Repeat word for word the stretch of the coastal slumping text below from "The faults that" through "by County taxpayers.".

> _Selected excerpt_:
----

The faults that occurred and the further risk required a major change in the County route known as Ocean Boulevard, which then ran in front of Eastpointe. It was forever closed to through traffic, and what had been a 40-foot wide road was reduced to a l6-foot access road used only for access to Eastpointe. In 1982, a new Boulevard section was constructed to swing farther south, away from Eastpointe; the cost was an estimated $280,000, paid by County taxpayers.

* Second, efforts began in 1986 to protect a l3-acre triangle of beach, dune, wetland and cliff along the bayshore coast directly below Mount Mitchill, at the Atlantic Highlands / Highlands border. The cliff is the toe of a slumped block of soils from the slopes of Mount Mitchill that gave way in 1782 (see above). In 1986, a developer's plan to build 400 Town houses beside the toe of the slumped land raised the specter of additional slump blocking, as well as obliteration of a scenic and recreation area. The history and continuing risk of slumping were among the counts in legal actions aimed at stopping the project, which New Jersey Superior Court decided to do. Finally, after long efforts to acquire and protect this beachfront, it became a County park in 1997. In the year 2000, it was named Popamora Point -- a site on the Bayshore Trail which is being developed between the Atlantic Highlands harbor and the border of the Highlands. (Popamora was the chief of the Lenape people in 1664 when he signed a land sale deed with English settlers for the entire

peninsula between the Ocean and Keyport.)

----

> _Information shown_:
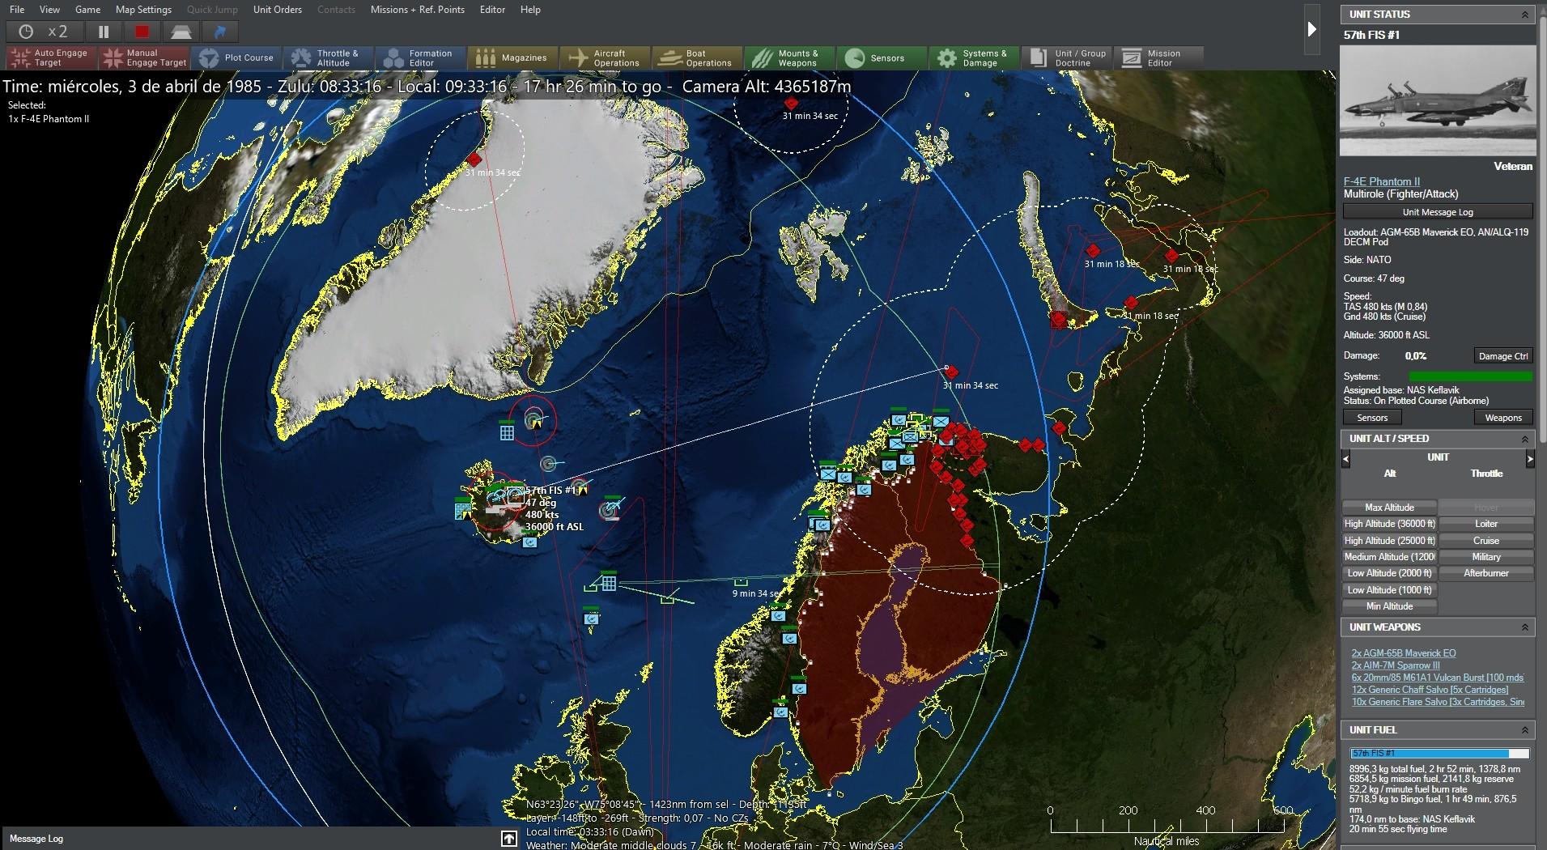Viewport: 1547px width, 850px height.
Task: Open the Throttle & Altitude panel
Action: tap(328, 57)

----

> _Result for this exercise_:
The faults that occurred and the further risk required a major change in the County route known as Ocean Boulevard, which then ran in front of Eastpointe. It was forever closed to through traffic, and what had been a 40-foot wide road was reduced to a l6-foot access road used only for access to Eastpointe. In 1982, a new Boulevard section was constructed to swing farther south, away from Eastpointe; the cost was an estimated $280,000, paid by County taxpayers.